> **Task goal**:
Copy all of the records below word for word, leaving out the pictures.

• • • • • • •

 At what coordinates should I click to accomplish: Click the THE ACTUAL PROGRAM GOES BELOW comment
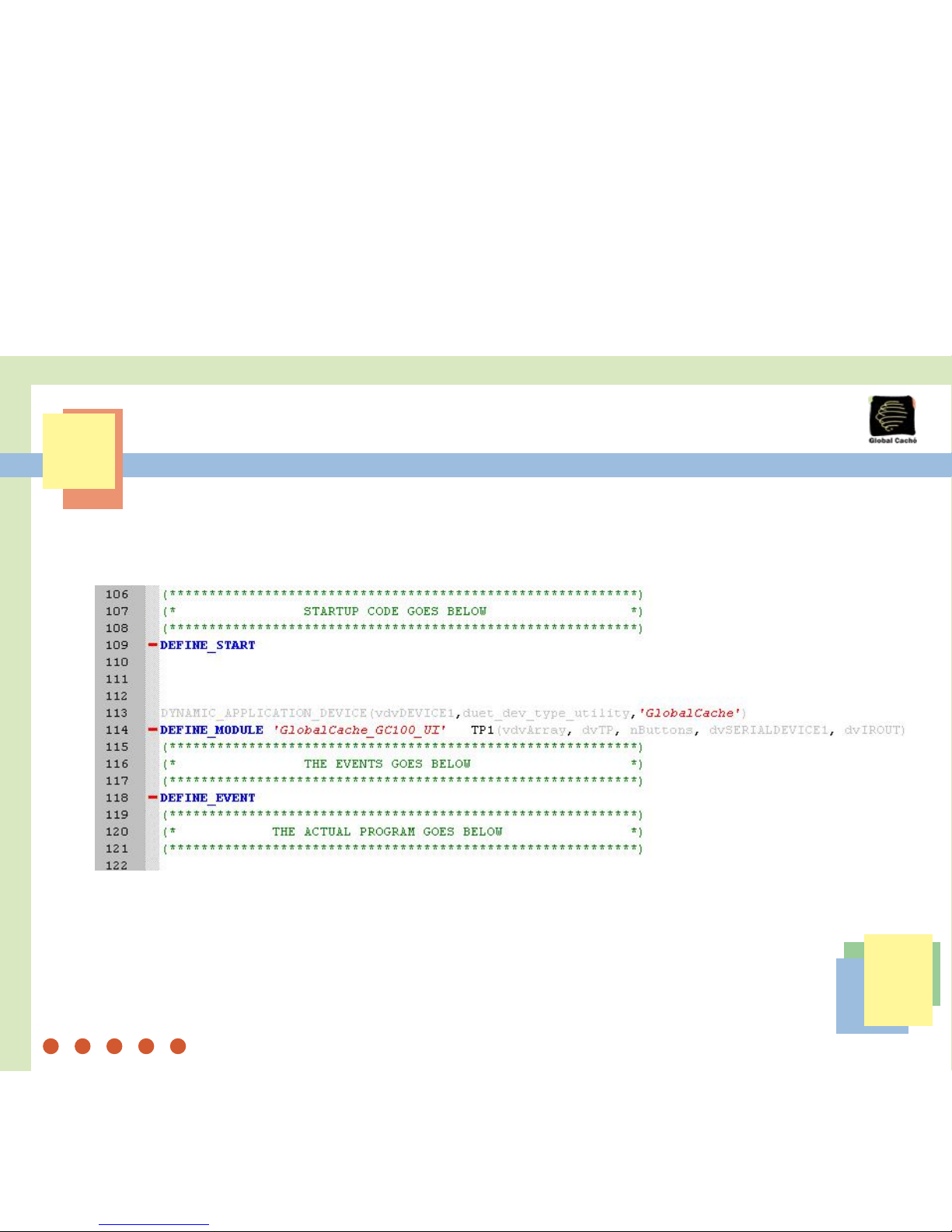coord(387,832)
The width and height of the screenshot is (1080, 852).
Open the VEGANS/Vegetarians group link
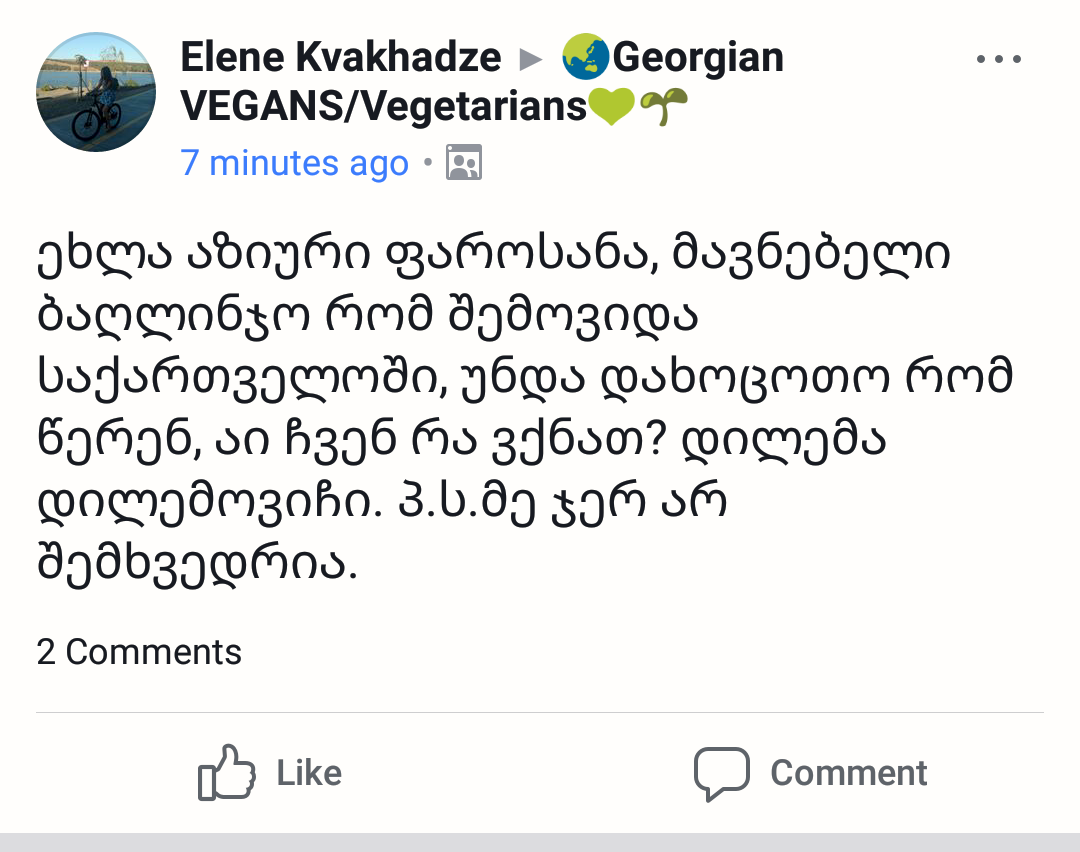[383, 107]
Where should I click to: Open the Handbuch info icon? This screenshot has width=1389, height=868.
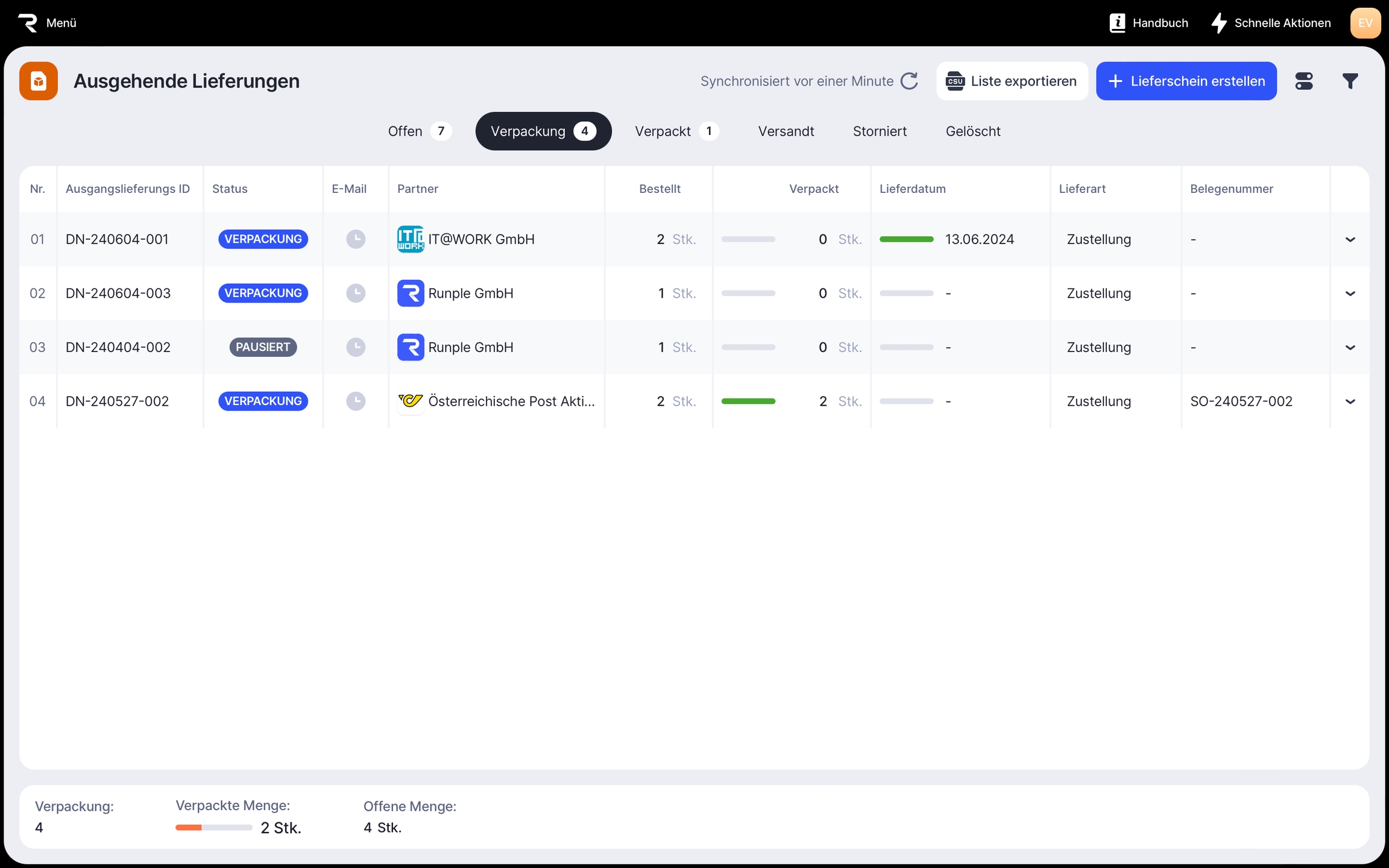point(1117,23)
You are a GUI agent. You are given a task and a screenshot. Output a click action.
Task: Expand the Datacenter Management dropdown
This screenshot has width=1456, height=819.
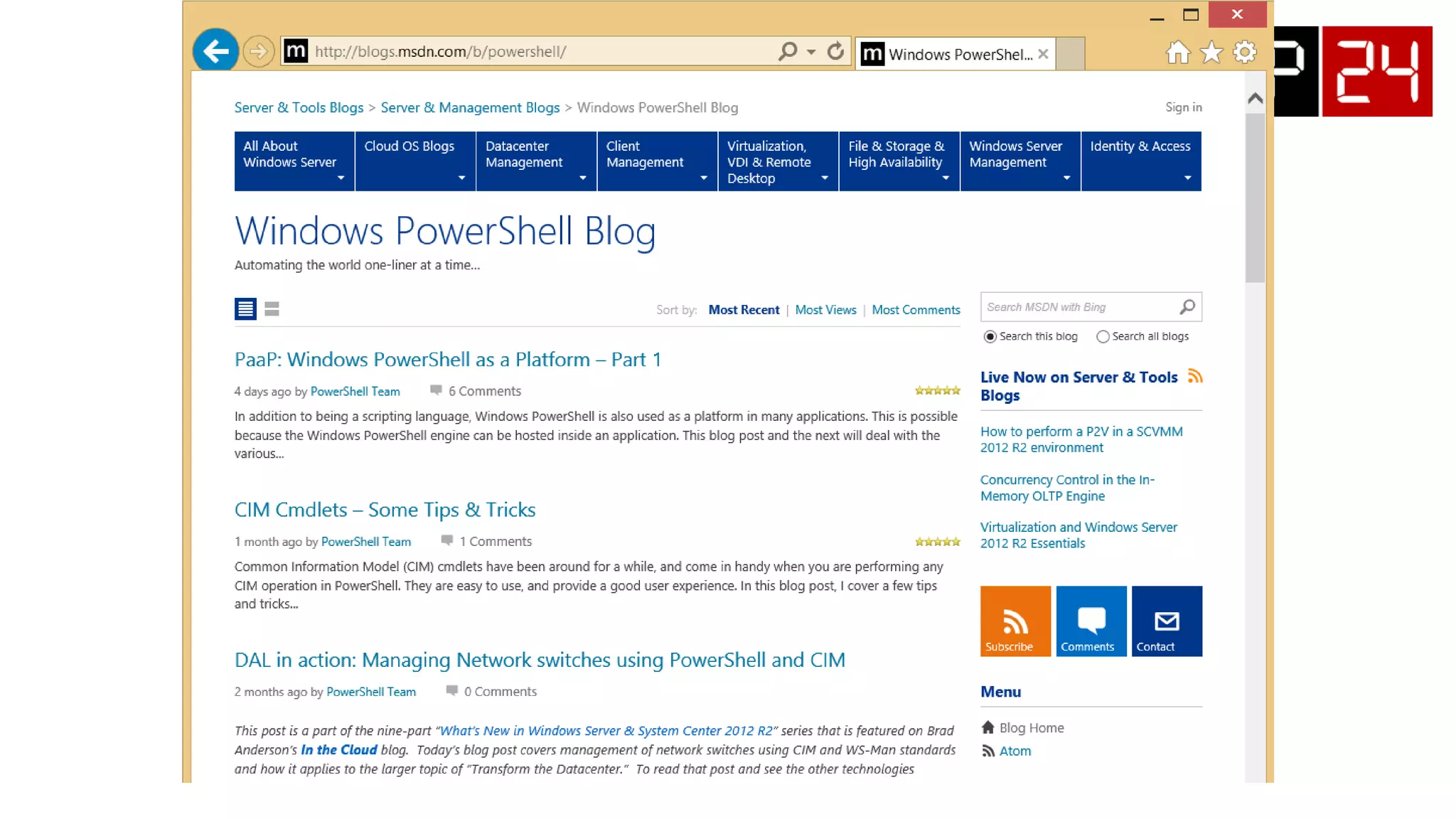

• • • • • • •

> **Answer for the task**:
 At what coordinates should I click to accomplish: Click the THE ACTUAL PROGRAM GOES BELOW comment
coord(387,832)
The width and height of the screenshot is (1080, 852).
Open the VEGANS/Vegetarians group link
[383, 107]
Where should I click to: Open the Handbuch info icon? This screenshot has width=1389, height=868.
point(1117,23)
You are a GUI agent. You are given a task and a screenshot. Output a click action.
Task: Expand the Datacenter Management dropdown
This screenshot has width=1456, height=819.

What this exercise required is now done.